An example of the content of blocks could be:
x10y20z30/0|x999y1231z30/1|x3330y4444z0/99999|etc
What this script does, well, what I wanted it to do is:
Check username and password, and that works luckily,
check if the given block already exists in "blocks"
if it does exist replace the value (the one after the /) of the
already existing block with the new one,
if it doesn't exist just add it to "blocks".
But it doesn't work and I know why. I know it's because of the SQL, but I can't figure out how to make it work.
You have some serious issues with your code's security, as pointed out in a comment.
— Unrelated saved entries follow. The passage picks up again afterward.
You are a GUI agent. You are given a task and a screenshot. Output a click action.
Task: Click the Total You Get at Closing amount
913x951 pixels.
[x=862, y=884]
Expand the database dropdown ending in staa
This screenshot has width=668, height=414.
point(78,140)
I have done what I can without really changing what your code is doing:
<?PHP
$getusername=$_GET['user'];
$getpassword=$_GET['pass'];
$getworldname=$_GET['worldname'];
$getblock=$_GET['block'];
$getpos=$_GET['pos'];
$user_name = "asdasdasd";
$password = "asdasd";
$database = "asdasd";
$server = "localhost";
You should be using mysqli, not mysql:
$db = new mysqli($server, $user_name, $password, $database);
All input needs to be escaped before it is used in a query with real_escape_string:
$SQL="SELECT * FROM accounts WHERE username='" . $db->real_escape_string($getusername) . "' and password='" . $db->real_escape_string($getpassword) . "'";
$result=$db->query($SQL);
$count=$result->num_rows;
if($count==1) {
$blockstring=$getpos.'/'.$getblock.'|';
$SQL="SELECT LOCATE('" . $db->real_escape_string($getpos) . "', blocks) FROM worlds WHERE name='" . $db->real_escape_string($getworldname) . "'";
$result=$db->query($SQL);
$count=$result->num_rows;
echo $count;
//if there's already that block
if ($count!=0) {
$posUnknown='|'.$getpos.'/';
$posKnown='|'.$getpos.'/'.$getblock;
This is probably where you're having trouble, because it looks like you're storing all of this information in a single row:
$SQL="UPDATE worlds SET blocks=replace(blocks,concat('" . $db->real_escape_string($posUnknown) ."',substring_index(substring_index(blocks, '" . $db->real_escape_string($posUnknown). "', 2), '|', 1),'|'),'" . $db->real_escape_string($posKnown) . "') WHERE name='" . $db->real_escape_string($getworldname). "'";
$result=$db->query($SQL);
} else {
$SQL="UPDATE worlds SET blocks=CONCAT(blocks,'" . $db->real_escape_string($blockstring) ."') WHERE name='" . $db->real_escape_string($getworldname) . "'";
$result=$db->query($SQL);
}
print 'OK';
} else {
print 'NO';
}
?>
Since all of your block information is being shoved together in a single column, your database is not normalized at all and appears to be like this:
Worlds
name blocks
Your database should probably be structured a lot more like this:
Worlds
id | name
---------------
1 | demoworld
Blocks
id | WorldID | x | y | z | data
-----------------------------------------
1 | 1 | 10 | 20 | 30 | 0
2 | 1 | 999 | 1231 | 30 | 1
3 | 1 | 33330 | 4444 | 0 | 99999
You can recreate the data layout you provided when you query the data, and when someone tries to add something like x20y30z40/12345, you can parse that to get the x, y, z, and data portions.